Terry eventually literally goes crazy; in a way, her need for constant care from her son bonds her to him. It is absent Gene whom Clifford must come to terms with before making his break; Side Man is a portrait of him. Gene is a sideman, a world-class one, meaning that he can play in any band and blend in perfectly. His improvisations are sublime, his trumpet solos are magic. He breathes music. And he withdraws, emotionally and intellectually, from just about every other aspect of life. Yet we learn that, in his later years, after he has more or less been banished from the family, he plays a song called "I Remember Clifford" at every single gig.

Those gigs are an important part of Gene's life and consequently this play; Side Man is also, finally, a valentine to a profession that has become extinct. Gene and his fellow musicians--nerdy Ziggy, womanizing Al, and hip junkie Jonesy--are the last of their kind, rendered obsolete by rock & roll and television. While they lived and worked, though, they were ageless: Clifford tells us that they kept time so well that time seemed to stop for them.

Nothing I write will ultimately do justice to this miraculous play: Mr. Leight's blend of nostalgia, memory, pain, humor, sweetness, and understanding is too layered and too deep to adequately convey here. It's also superbly constructed, and beautifully written, with language that is as unexpectedly wise as it is evocative of time and place. Director Michael Mayer has staged this work flawlessly, and it looks even better on the stage of the John Golden Theatre than it did at the Roundabout. Neil Patel's impressionistic sets, Tom Broecker's simple but savvy costumes, and Kenneth Posner's atmospheric lighting all serve the play well.
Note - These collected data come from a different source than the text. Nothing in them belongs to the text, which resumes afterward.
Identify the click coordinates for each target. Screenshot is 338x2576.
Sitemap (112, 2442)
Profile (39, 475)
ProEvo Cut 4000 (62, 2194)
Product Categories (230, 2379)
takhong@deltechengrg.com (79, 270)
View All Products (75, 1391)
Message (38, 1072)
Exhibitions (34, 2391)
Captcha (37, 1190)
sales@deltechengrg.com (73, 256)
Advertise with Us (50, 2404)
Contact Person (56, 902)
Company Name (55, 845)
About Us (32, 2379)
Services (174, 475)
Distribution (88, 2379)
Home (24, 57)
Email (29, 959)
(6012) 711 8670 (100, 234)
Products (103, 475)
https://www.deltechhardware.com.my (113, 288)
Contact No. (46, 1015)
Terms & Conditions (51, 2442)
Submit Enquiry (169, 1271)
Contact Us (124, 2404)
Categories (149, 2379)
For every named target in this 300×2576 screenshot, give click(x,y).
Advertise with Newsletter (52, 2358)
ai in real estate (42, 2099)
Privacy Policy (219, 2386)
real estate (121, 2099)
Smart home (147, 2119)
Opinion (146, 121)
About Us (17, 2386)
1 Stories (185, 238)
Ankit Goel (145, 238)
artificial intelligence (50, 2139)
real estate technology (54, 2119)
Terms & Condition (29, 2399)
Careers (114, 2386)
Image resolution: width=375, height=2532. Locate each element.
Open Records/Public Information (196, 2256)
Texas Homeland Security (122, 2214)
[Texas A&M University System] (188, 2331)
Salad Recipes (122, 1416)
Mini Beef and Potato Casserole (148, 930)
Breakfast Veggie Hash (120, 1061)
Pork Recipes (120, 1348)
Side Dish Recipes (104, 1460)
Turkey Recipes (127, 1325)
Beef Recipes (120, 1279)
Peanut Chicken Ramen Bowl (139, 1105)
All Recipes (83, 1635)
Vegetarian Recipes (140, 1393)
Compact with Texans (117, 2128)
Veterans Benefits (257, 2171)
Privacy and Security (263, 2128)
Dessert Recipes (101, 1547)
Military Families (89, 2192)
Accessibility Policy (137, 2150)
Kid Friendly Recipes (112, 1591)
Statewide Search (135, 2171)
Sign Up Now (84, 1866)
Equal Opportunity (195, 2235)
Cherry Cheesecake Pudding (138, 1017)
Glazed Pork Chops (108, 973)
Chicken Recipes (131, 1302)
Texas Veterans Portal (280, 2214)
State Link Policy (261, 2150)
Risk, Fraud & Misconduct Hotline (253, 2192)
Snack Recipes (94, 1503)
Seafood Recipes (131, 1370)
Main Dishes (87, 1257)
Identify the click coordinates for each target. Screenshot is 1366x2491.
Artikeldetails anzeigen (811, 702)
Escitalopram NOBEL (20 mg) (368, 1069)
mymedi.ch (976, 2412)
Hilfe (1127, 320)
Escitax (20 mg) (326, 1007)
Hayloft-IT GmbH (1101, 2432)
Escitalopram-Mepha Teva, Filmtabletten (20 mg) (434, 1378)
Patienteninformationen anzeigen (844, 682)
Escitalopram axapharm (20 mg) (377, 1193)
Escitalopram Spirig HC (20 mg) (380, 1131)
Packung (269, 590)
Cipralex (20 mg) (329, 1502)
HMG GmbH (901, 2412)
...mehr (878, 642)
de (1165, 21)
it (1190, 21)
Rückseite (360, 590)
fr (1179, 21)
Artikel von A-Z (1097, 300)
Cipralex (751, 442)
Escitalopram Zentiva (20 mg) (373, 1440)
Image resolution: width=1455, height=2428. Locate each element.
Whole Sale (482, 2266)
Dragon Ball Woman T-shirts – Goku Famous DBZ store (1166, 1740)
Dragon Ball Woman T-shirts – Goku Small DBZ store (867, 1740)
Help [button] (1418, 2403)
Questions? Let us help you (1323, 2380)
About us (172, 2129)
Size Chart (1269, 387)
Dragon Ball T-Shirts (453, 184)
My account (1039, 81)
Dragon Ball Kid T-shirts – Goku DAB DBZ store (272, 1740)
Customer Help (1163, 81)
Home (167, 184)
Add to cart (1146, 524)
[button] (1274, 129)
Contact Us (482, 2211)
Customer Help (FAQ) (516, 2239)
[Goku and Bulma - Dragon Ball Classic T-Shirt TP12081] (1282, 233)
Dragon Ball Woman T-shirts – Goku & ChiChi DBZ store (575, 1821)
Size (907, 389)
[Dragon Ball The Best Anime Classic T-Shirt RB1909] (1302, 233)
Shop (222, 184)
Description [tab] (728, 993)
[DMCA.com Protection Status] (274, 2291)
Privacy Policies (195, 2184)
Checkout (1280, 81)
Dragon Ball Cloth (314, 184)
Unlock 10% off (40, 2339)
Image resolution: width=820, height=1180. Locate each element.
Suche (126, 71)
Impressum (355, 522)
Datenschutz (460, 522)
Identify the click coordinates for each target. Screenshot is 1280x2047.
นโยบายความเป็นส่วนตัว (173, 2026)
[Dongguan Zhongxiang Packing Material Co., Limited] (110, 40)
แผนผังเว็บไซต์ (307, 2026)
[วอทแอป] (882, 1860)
The performances, with one exception, are superb. Christian Slater has now joined the cast as Clifford; he does a fine job, especially in a lovely scene in which, as a ten-year-old version of himself, he shares a sweet, brief moment of happiness with his dad. Michael Mastro, Joseph Lyle Taylor, and Kevin Geer offer stalwart support as, respectively, Ziggy, Al, and Jonesy. Angelica Torn is a warm and reassuring presence as Patsy, a shrewd and compassionate waitress who makes a habit of marrying horn players. (Wendy Makkena, as Terry, is doing some shameless overacting, however, reducing moments that should be heartfelt to mere schtick; her work is the only jarring note in an ensemble that is otherwise splendidly in tune.)

First among equals, though, is Frank Wood, whose towering portrayal of Gene sits at the center of Side Man, a feat all the more remarkable given Gene's distinct lack of character. Mr. Wood and Mr. Leight feel to me like soulmates: here is a rare but perfect union of actor and role that is a privilege to witness. Nowhere is this more apparent than in a scene that comes midway through Side Man's second act, in which we get our only real glimpse into Gene's private world. At a gig late one night, Al shows up with a tape of a legendary performance by another brilliant trumpet player by the name of Clifford Brown. We watch Mr. Wood's Gene as he listens, enraptured, his fingers embracing an invisible instrument in time to the music. Somewhere in the middle of this dazzling sequence, we become aware that Gene has gone someplace else, to a private place inhabited by just himself and his passion. We--and Clifford--can never get there. But at least, at last, we almost understand.